WHAT YOU WILL DO. Start at the line below containing "Click + Info for Update PHP-CS-Fixer" and stop at the line containing "371x226 pixels.". Repeat every line of that stretch exactly, and nothing outside it.

[SUPPLIED DATA Boundary: Start]

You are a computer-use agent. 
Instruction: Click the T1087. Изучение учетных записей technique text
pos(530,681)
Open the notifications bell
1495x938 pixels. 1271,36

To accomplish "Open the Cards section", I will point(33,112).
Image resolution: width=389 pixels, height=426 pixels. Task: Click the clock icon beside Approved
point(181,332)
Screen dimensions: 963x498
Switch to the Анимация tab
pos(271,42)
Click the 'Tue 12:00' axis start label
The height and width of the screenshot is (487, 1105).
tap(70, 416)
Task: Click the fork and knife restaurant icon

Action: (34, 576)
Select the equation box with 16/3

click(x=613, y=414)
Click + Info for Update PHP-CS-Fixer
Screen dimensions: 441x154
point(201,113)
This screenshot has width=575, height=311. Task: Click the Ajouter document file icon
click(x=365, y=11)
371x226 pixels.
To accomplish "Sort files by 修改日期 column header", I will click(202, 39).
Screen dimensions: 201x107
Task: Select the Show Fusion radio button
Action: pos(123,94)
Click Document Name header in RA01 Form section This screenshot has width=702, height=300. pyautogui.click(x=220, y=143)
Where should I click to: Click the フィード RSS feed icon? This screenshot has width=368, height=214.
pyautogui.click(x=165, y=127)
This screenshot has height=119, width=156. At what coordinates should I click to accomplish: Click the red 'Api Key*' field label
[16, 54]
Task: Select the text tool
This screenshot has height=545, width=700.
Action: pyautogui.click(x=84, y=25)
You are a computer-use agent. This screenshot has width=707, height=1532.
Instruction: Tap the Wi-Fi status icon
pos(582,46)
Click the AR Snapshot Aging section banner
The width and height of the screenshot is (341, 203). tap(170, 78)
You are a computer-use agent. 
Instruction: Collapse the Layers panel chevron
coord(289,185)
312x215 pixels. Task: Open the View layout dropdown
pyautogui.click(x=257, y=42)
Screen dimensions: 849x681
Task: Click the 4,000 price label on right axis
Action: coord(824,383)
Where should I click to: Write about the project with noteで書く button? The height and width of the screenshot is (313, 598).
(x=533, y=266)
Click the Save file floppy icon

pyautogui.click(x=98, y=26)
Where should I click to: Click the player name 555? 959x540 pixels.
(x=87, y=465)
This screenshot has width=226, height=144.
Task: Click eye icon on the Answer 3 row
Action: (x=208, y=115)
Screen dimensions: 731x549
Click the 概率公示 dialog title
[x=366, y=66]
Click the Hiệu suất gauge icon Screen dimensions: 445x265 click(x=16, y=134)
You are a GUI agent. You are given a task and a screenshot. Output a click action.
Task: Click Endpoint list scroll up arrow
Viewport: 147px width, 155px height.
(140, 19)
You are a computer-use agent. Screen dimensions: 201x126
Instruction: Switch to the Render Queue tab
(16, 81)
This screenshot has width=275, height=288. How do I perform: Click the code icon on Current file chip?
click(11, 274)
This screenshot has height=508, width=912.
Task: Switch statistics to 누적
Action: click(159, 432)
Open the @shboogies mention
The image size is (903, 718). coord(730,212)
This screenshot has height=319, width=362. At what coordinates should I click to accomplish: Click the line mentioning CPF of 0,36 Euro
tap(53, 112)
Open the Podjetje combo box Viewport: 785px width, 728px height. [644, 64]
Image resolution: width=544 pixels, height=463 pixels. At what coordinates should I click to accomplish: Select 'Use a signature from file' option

[SUPPLIED DATA Boundary: End]

ANSWER BOX.
Click + Info for Update PHP-CS-Fixer
Screen dimensions: 441x154
point(201,113)
This screenshot has width=575, height=311. Task: Click the Ajouter document file icon
click(x=365, y=11)
371x226 pixels.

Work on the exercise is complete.